(Recorded data)

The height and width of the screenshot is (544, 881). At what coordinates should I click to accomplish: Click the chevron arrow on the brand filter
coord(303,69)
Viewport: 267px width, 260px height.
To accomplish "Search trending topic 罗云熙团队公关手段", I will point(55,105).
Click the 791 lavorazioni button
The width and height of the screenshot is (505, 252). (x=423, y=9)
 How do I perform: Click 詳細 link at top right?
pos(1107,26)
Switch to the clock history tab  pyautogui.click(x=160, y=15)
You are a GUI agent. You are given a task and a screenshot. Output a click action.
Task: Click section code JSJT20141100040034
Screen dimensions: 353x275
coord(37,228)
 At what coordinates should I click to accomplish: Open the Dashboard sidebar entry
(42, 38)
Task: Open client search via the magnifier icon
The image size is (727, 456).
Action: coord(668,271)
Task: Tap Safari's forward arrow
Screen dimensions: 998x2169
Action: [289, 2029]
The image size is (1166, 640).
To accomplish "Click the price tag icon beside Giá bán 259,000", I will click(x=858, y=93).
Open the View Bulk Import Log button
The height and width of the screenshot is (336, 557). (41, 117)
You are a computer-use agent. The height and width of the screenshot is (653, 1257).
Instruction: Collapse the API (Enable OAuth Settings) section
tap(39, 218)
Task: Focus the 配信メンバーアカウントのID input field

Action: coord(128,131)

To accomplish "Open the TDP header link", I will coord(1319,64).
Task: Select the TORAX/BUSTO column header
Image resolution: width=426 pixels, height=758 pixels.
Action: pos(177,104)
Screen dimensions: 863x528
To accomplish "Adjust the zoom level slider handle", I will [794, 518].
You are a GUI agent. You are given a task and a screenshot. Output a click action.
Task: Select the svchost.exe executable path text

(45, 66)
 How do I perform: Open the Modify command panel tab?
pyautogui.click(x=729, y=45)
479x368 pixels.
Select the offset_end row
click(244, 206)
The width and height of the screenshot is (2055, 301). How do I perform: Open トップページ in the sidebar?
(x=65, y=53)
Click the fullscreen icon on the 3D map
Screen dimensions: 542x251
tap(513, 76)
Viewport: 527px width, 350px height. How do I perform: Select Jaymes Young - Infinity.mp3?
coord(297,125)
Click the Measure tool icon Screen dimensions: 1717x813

Task to complete
Go through the records above and retype each one exactly.

Reply
The height and width of the screenshot is (544, 881). At what coordinates should I click to accomplish: Click the chevron arrow on the brand filter
coord(303,69)
Viewport: 267px width, 260px height.
To accomplish "Search trending topic 罗云熙团队公关手段", I will point(55,105).
Click the 791 lavorazioni button
The width and height of the screenshot is (505, 252). (x=423, y=9)
 How do I perform: Click 詳細 link at top right?
pos(1107,26)
Switch to the clock history tab  pyautogui.click(x=160, y=15)
You are a GUI agent. You are given a task and a screenshot. Output a click action.
Task: Click section code JSJT20141100040034
Screen dimensions: 353x275
coord(37,228)
 At what coordinates should I click to accomplish: Open the Dashboard sidebar entry
(42, 38)
Task: Open client search via the magnifier icon
The image size is (727, 456).
Action: coord(668,271)
Task: Tap Safari's forward arrow
Screen dimensions: 998x2169
Action: [289, 2029]
The image size is (1166, 640).
To accomplish "Click the price tag icon beside Giá bán 259,000", I will click(x=858, y=93).
Open the View Bulk Import Log button
The height and width of the screenshot is (336, 557). (41, 117)
You are a computer-use agent. The height and width of the screenshot is (653, 1257).
Instruction: Collapse the API (Enable OAuth Settings) section
tap(39, 218)
Task: Focus the 配信メンバーアカウントのID input field

Action: coord(128,131)

To accomplish "Open the TDP header link", I will coord(1319,64).
Task: Select the TORAX/BUSTO column header
Image resolution: width=426 pixels, height=758 pixels.
Action: pos(177,104)
Screen dimensions: 863x528
To accomplish "Adjust the zoom level slider handle", I will [794, 518].
You are a GUI agent. You are given a task and a screenshot. Output a click action.
Task: Select the svchost.exe executable path text

(45, 66)
 How do I perform: Open the Modify command panel tab?
pyautogui.click(x=729, y=45)
479x368 pixels.
Select the offset_end row
click(244, 206)
The width and height of the screenshot is (2055, 301). How do I perform: Open トップページ in the sidebar?
(x=65, y=53)
Click the fullscreen icon on the 3D map
Screen dimensions: 542x251
tap(513, 76)
Viewport: 527px width, 350px height. How do I perform: Select Jaymes Young - Infinity.mp3?
coord(297,125)
Click the Measure tool icon Screen dimensions: 1717x813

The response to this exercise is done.